He said the setting up of the District Development Councils (DDC) will bring further accountability, transparency and outcome-oriented approach in the working of the administration in Jammu and Kashmir.“The Article 370 had paved the way for rampant corruption in Jammu and Kashmir because it gave the successive governments in the state the right to enact their own anti-graft laws which were inadequate and tailor-made for convenience,” he told an election rally in support of BJP candidates in the DDC polls.At the same time, Article 370 also gave the state rulers the prerogative not to allow the Centre’s Prevention of Corruption Act to be implemented in Jammu and Kashmir like the rest of the country, he said.

Singh, the Union Minister for the Prime Minister’s Office, said the Prevention of Corruption Act was implemented in Jammu and Kashmir only after the abrogation of Article 370 and the state having turned into a Union Territory.The Article 370 was abrogated on August 5, 2019, and subsequently the erstwhile state was divided into two UTs — Jammu and Kashmir, and Ladakh.Singh, who hails from Jammu and Kashmir, said there was no effective curb on corruption in the past because the erstwhile state of Jammu and Kashmir had its own anti-corruption law and probes into corruption cases carried on indefinitely, allowing the officials concerned to get superannuated, or making too late to bring them to book.

“As a result, corruption in Jammu and Kashmir, both in lower as well as in higher offices, became a norm rather than an exception and the common impression was that anybody who was smart enough to get away with it, could also manage to go scot-free,” he said.With the implementation of the Prevention of Corruption Act in Jammu and Kashmir now, the minister said, now there are timelines fixed to dispose corruption cases and at the same time, not only the bribe-taker but also the bribe-giver is held guilty. Singh said that in the last one year, there is a visible change in governance and the good governance practices followed by the Centre are also being gradually implemented in Jammu and Kashmir, one after the other.

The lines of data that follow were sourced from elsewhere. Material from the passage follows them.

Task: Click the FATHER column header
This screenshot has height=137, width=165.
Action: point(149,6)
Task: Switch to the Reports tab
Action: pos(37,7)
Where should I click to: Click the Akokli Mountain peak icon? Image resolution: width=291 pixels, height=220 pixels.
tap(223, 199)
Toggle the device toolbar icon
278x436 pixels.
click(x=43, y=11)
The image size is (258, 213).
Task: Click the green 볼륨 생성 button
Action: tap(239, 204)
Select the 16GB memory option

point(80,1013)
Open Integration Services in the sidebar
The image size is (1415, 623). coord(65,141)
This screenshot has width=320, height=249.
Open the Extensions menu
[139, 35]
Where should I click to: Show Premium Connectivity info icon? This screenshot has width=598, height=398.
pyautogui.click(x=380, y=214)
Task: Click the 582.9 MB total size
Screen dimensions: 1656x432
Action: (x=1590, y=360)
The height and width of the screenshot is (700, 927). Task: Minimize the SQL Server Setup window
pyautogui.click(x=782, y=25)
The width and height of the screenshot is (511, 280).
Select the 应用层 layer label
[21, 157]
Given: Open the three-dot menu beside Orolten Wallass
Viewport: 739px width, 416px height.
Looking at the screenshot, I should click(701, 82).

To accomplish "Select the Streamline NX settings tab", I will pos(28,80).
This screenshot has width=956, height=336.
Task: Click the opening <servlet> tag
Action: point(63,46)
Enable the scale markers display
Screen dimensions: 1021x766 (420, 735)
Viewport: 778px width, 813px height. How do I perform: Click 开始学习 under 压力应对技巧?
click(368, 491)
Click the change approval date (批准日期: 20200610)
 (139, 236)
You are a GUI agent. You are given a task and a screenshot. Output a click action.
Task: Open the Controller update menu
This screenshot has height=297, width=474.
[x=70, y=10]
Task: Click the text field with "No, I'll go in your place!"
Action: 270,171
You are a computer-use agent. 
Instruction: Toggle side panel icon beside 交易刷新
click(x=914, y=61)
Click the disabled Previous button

This has also led to a conspicuous change in the work culture in the government setup which was grossly lacking in the past,” he said. The minister said the setting up of DDCs will bring further accountability, transparency and outcome-oriented approach in the working of the government. “When the District Councillors and the District Council Chairman work in coordination with the District Deputy Commissioner and his administration, they will not only supplement each other’s efforts and initiatives, but also exercise the necessary checks and balances,” he said.Singh said DDCs will herald a new era of democratisation with accountability in the administration and, therefore, it is everyone’s responsibility to make this initiative successful.